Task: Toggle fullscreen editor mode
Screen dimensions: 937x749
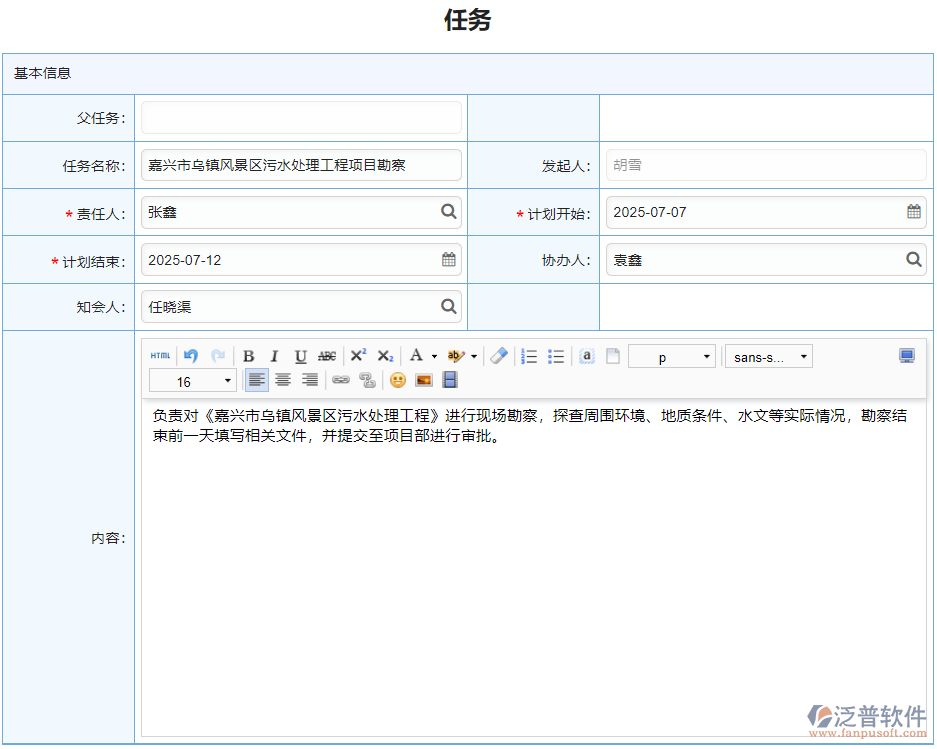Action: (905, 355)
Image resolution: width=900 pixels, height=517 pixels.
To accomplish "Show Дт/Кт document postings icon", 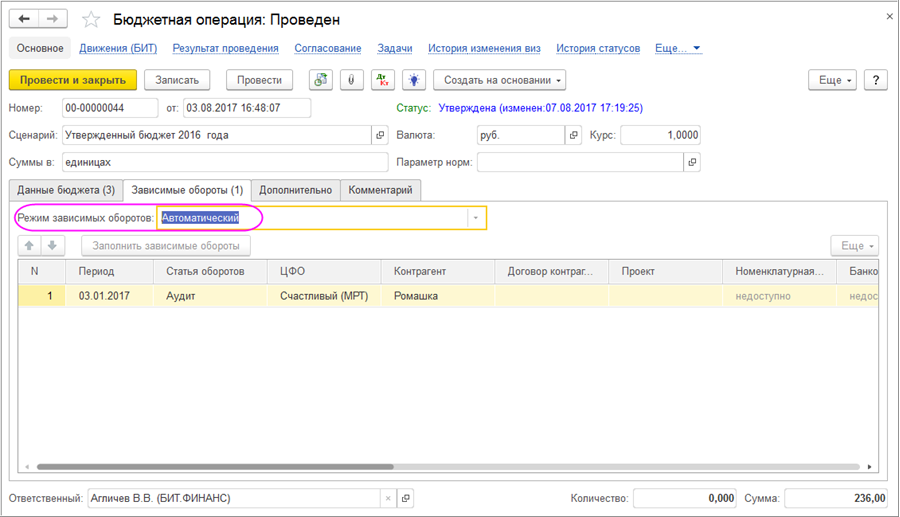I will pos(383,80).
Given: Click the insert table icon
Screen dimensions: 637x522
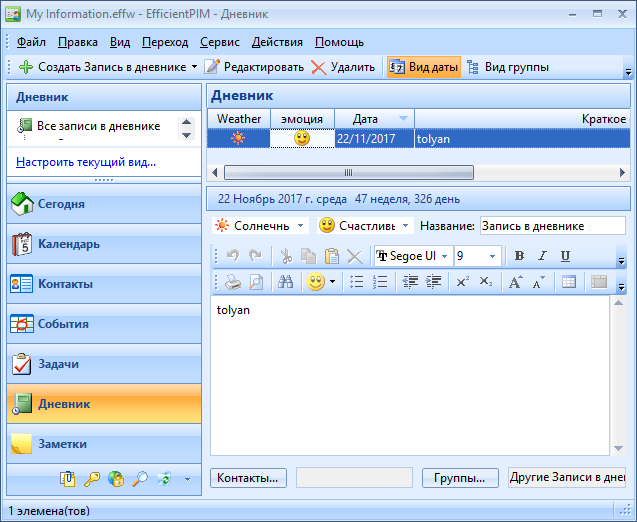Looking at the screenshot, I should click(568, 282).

...

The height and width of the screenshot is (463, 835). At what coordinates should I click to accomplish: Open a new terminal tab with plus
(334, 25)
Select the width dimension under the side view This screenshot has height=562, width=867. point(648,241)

WRITTEN INSTRUCTION: Rewrite the material beginning at the line that has "Given: Click the insert table icon" and stopping after the line that has "Looking at the", swapping "icon" for "button" and changing nothing else. Leave the pictures out of your answer.

WRITTEN ANSWER:
Given: Click the insert table button
Screen dimensions: 637x522
Looking at the screenshot, I should click(568, 282).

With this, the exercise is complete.